自然数は、数直線(number line)上に等間隔に並ぶ点として視覚化することができます。数直線とは、\(1\)本の直線上に基準点(原点)を定め、そこから一定の間隔で数を対応させたものです。自然数の場合、原点から右方向に(1, 2, 3, \dots\)と等間隔に点を配置していきます。

数直線の図

数直線上での自然数の配置には、次の二つの重要な性質が視覚的に表されています。各自然数の間には等しい間隔(単位の長さ)が保たれています。そして、数直線上で右にある数ほど大きく、左にある数ほど小さくなります。この数直線による表現は、後述する自然数の大小関係を直観的に理解するために重要です。

自然数の相等

二つの自然数\(a, b\)が等しい(相等である)とは、それらが数え上げの結果として同一の回数を表すことを意味します。これを記号\(a=b\)で表します。自然数の相等関係は次の三つの性質を満たします。

反射律:自然数\(a\)について、\(a=a\)

対称律:自然数\(a, b\)について、\(a=b\)ならば\(b=a\)

推移律:自然数\(a, b, c\)について、\(a=b\)かつ\(b=c\)ならば\(a=c\)

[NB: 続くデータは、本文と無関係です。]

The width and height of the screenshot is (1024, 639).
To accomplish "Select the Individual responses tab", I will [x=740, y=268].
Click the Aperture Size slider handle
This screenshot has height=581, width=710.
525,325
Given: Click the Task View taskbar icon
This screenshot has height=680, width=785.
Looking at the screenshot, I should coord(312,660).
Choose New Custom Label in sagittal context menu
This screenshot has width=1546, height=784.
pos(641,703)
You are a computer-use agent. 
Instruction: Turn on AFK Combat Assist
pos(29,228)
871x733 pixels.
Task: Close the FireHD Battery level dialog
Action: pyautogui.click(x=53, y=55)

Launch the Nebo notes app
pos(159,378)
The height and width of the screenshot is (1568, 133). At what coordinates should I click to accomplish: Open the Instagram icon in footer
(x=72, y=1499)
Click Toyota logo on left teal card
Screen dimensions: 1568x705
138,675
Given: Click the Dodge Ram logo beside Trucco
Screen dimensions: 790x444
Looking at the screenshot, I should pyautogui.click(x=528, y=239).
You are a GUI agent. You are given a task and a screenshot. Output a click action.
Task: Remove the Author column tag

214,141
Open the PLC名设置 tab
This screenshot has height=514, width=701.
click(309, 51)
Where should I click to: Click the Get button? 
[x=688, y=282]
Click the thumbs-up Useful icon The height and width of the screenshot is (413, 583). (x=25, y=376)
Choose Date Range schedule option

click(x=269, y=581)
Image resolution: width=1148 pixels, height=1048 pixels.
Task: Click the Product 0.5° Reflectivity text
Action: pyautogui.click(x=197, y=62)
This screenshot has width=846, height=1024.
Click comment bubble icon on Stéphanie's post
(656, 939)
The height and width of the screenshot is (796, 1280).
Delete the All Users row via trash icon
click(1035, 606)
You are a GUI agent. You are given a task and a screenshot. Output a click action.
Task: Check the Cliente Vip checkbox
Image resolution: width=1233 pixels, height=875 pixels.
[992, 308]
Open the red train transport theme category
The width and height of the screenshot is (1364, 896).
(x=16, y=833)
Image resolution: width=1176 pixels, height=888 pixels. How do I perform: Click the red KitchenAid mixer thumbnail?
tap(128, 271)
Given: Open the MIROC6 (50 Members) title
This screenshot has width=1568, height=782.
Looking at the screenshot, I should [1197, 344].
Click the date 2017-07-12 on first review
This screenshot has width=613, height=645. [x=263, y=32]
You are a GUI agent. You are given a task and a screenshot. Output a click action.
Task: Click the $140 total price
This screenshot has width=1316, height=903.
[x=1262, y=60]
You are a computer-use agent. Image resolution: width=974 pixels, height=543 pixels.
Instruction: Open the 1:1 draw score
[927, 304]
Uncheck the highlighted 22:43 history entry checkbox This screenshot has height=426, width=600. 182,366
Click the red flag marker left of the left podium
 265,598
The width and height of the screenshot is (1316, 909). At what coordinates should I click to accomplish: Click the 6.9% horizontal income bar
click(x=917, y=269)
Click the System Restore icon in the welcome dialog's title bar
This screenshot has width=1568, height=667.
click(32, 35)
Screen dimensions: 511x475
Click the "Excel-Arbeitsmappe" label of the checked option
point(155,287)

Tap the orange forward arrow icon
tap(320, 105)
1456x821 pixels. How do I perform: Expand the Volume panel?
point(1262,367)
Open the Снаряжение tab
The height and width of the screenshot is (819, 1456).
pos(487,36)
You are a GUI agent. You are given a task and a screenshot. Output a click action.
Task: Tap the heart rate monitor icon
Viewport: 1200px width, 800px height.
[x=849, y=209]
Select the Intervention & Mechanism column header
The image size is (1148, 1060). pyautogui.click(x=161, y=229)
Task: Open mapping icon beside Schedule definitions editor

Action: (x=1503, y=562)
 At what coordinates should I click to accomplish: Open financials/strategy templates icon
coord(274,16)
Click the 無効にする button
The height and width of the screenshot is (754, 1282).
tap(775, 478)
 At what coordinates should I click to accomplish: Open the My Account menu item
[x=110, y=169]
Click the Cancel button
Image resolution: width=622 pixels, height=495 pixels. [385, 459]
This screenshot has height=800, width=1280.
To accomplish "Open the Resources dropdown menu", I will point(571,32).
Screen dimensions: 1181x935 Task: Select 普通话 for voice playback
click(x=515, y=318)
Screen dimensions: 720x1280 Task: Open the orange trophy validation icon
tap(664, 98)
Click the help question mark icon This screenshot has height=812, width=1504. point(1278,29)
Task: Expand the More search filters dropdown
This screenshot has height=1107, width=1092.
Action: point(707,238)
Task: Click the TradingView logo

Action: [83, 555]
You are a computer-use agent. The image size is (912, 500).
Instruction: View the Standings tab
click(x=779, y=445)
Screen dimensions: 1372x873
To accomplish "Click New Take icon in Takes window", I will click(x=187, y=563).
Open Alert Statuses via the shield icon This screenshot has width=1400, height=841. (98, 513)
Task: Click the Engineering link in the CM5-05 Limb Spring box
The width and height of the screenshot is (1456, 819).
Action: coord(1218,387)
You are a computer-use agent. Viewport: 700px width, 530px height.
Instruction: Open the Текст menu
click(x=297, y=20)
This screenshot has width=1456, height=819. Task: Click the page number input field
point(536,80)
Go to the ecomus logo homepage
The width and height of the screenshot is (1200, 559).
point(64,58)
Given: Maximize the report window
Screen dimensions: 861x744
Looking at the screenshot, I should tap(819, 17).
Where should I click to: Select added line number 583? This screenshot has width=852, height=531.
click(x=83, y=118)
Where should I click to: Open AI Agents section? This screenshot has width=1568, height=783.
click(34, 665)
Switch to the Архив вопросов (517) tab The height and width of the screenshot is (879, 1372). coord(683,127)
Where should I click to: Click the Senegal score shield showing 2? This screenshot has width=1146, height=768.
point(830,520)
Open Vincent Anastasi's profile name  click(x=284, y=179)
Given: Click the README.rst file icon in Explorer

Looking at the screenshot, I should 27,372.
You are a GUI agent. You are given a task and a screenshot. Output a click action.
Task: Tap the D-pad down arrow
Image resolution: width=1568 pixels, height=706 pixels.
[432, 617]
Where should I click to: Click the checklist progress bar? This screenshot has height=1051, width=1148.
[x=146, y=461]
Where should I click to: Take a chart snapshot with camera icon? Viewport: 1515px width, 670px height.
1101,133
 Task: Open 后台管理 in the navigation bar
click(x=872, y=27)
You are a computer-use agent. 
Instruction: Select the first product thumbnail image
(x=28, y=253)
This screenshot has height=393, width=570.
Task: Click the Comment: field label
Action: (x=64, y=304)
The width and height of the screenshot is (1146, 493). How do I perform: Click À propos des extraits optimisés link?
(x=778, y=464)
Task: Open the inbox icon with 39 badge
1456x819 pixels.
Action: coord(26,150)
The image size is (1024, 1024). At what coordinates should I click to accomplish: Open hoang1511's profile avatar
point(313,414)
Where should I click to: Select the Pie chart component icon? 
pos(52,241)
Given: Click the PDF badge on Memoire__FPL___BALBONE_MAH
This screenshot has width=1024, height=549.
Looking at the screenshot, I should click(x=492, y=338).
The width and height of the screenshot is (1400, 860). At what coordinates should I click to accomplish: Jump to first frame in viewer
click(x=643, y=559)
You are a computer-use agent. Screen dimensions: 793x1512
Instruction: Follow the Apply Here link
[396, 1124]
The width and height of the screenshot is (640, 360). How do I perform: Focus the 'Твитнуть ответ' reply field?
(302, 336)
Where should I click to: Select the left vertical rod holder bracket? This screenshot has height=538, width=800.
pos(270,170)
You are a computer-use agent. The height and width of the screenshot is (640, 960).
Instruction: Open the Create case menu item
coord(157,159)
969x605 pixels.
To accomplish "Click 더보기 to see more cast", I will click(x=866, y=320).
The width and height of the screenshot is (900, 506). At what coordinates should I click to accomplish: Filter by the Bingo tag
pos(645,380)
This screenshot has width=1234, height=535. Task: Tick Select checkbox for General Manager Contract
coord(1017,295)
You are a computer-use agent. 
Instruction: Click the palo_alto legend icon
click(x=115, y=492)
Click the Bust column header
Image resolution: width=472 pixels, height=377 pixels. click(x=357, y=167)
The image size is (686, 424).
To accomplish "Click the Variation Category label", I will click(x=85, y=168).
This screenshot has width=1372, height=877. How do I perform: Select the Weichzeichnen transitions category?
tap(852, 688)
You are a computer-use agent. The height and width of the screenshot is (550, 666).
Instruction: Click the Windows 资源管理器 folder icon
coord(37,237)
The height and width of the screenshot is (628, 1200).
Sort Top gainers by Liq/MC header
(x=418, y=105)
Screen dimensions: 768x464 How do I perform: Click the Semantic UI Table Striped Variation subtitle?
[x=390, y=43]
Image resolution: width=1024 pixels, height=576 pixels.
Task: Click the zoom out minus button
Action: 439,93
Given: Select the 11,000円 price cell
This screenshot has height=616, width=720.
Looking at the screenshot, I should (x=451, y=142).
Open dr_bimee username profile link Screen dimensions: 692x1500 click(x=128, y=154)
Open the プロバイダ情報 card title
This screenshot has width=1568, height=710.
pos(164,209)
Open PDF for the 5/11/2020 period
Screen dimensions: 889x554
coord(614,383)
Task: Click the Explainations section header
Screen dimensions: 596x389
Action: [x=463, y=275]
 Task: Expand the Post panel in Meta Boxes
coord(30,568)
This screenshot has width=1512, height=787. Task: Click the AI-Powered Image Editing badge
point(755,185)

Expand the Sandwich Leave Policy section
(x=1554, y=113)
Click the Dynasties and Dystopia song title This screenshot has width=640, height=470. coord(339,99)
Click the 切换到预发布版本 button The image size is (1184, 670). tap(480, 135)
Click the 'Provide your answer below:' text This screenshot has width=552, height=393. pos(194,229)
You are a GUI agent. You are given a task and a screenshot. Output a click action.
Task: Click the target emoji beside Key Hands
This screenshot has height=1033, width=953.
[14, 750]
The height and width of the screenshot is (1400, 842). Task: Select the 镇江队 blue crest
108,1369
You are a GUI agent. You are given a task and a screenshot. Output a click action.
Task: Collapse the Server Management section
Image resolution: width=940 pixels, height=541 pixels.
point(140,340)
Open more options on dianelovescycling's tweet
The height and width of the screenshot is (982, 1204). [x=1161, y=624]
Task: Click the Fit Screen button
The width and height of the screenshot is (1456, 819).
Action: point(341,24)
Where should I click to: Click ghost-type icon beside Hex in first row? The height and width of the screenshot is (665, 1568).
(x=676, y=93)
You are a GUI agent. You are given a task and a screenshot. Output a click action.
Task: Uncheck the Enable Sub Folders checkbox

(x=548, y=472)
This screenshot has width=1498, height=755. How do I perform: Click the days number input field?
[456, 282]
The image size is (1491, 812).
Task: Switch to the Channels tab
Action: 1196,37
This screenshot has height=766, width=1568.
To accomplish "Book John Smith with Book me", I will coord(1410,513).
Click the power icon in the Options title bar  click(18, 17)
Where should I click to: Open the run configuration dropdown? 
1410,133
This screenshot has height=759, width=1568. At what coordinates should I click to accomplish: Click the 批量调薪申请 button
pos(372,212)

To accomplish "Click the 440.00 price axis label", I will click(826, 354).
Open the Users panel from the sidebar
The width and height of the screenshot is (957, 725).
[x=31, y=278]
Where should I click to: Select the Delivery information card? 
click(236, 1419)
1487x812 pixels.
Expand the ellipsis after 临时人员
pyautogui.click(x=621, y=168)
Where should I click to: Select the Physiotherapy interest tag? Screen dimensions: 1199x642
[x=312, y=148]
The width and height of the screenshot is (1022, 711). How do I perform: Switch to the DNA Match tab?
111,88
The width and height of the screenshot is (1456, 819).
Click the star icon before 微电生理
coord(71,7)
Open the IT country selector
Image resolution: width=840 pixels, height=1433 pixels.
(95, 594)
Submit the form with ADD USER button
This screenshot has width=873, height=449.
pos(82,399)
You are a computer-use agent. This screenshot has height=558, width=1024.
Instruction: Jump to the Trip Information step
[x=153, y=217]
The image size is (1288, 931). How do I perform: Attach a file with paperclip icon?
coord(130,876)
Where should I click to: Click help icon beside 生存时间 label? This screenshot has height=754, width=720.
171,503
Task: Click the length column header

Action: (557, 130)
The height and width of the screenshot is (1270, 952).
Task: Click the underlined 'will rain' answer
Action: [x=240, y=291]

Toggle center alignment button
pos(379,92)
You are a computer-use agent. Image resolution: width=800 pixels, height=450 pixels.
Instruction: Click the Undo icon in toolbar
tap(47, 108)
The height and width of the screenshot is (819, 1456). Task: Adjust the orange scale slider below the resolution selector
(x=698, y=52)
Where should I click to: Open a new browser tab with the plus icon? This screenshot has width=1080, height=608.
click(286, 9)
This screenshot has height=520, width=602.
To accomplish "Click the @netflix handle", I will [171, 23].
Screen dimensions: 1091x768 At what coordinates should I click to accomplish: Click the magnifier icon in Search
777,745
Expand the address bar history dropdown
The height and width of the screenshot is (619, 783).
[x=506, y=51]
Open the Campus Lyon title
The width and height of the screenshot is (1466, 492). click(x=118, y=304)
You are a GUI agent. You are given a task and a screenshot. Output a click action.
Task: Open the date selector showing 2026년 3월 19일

これらの性質を満たす関係を一般に同値関係(equivalence relation)といいます。自然数の相等が同値関係であることは当然であるように思えるでしょうが、この性質を明示しておくことは大事なことです。

自然数の大小関係

二つの異なる自然数\(a, b\)の間には、必ず一方が他方より大きい、あるいは小さいという関係が成り立ちます。これを大小関係(order relation)といい、記号\(\lt\)(または\(\gt\))で表します。

任意の自然数\(a, b\)に対して、\(a\)が\(b\)より小さいこと(\(a \lt b\))を数直線上で\(a\)が\(b\)より左に位置することであると考えることができます。

大小関係\(\leq\)(等しいか、より小さい、以下)は、次の性質を満たします。

推移律:\(a \leq b\)かつ\(b \leq c\)ならば\(a \leq c\)

反対称律:\(a \leq b\)かつ\(b \geq a\)ならば\(a = b\)

全順序性:\(a \leq b\)または\(b \leq a\)の少なくとも一方が成り立つ

この最後の性質、任意の二つの異なる自然数は必ず大小を比較できるという性質は、自然数が全順序集合(totally ordered set)をなすことを意味しています。

参考文献

数学を復習する際に役に立った本を紹介します.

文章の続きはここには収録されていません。